Collected data:
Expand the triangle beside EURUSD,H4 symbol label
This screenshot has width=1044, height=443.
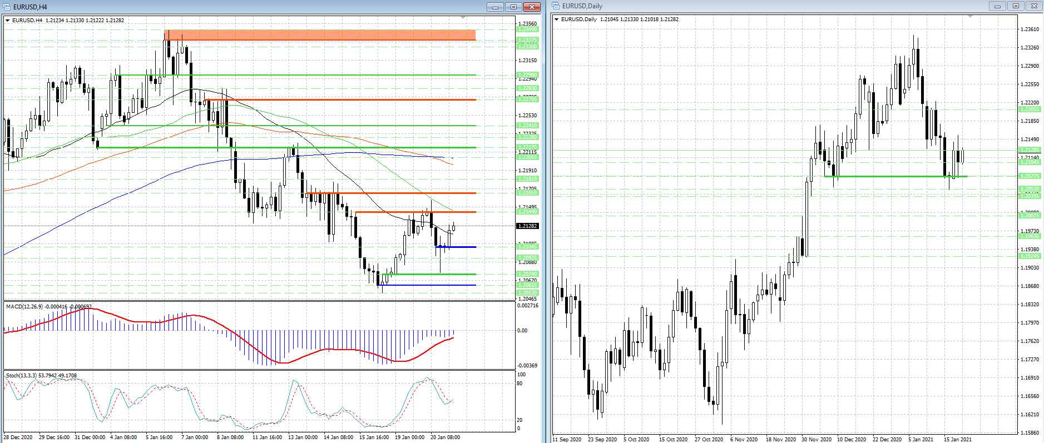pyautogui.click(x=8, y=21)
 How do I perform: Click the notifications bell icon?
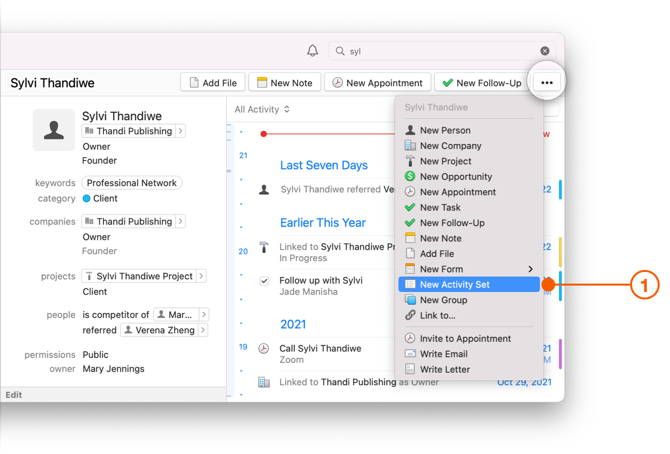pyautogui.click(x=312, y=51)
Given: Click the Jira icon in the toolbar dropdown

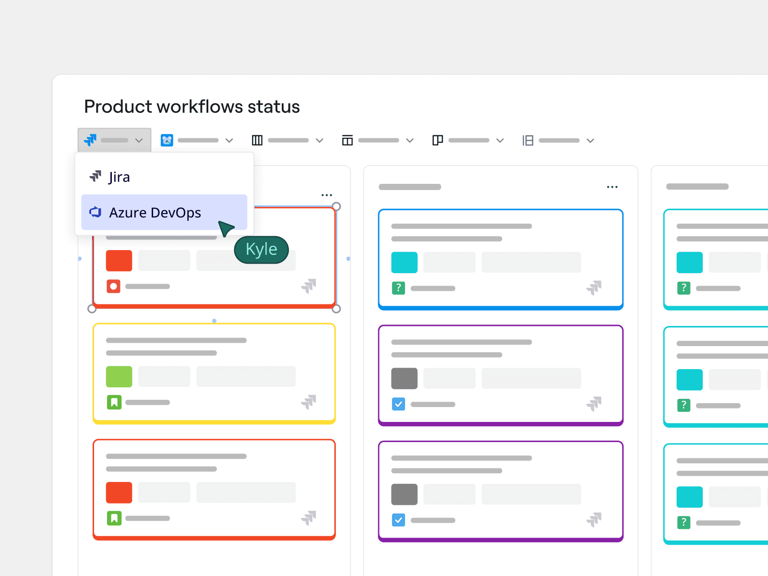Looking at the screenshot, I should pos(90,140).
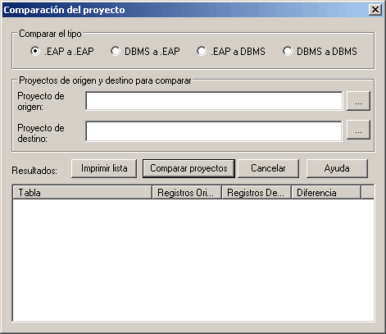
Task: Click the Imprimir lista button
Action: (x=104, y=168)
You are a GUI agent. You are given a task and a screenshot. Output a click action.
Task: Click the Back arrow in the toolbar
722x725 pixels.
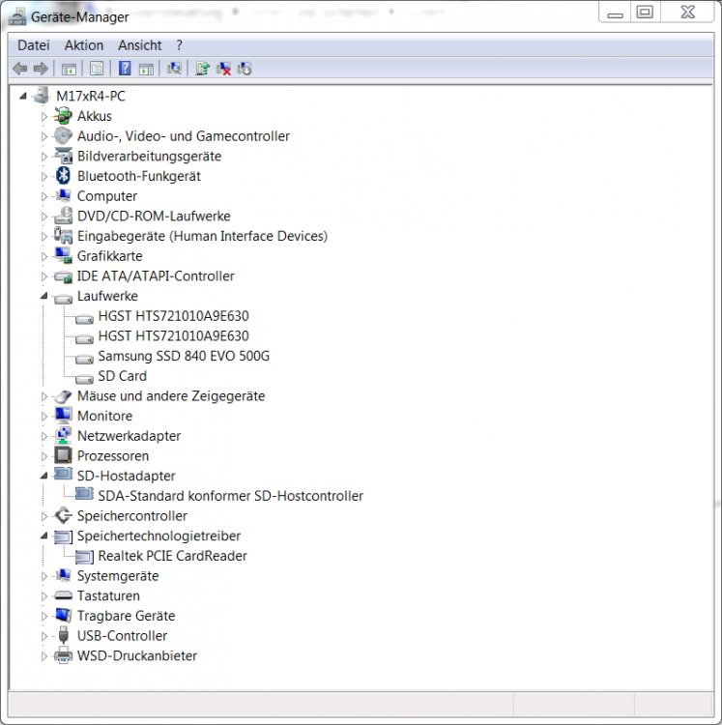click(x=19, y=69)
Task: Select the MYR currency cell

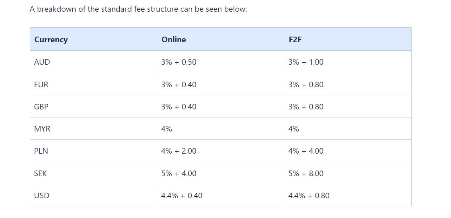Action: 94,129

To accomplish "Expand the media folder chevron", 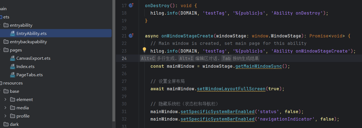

WHAT IS EXPECTED:
What you set down should be exactly the lines from the line containing "Task: Select the MYR currency cell" to the last line of the entries above, both included, with no pictures.

TASK RESULT:
Task: Select the MYR currency cell

Action: 94,129

To accomplish "Expand the media folder chevron", 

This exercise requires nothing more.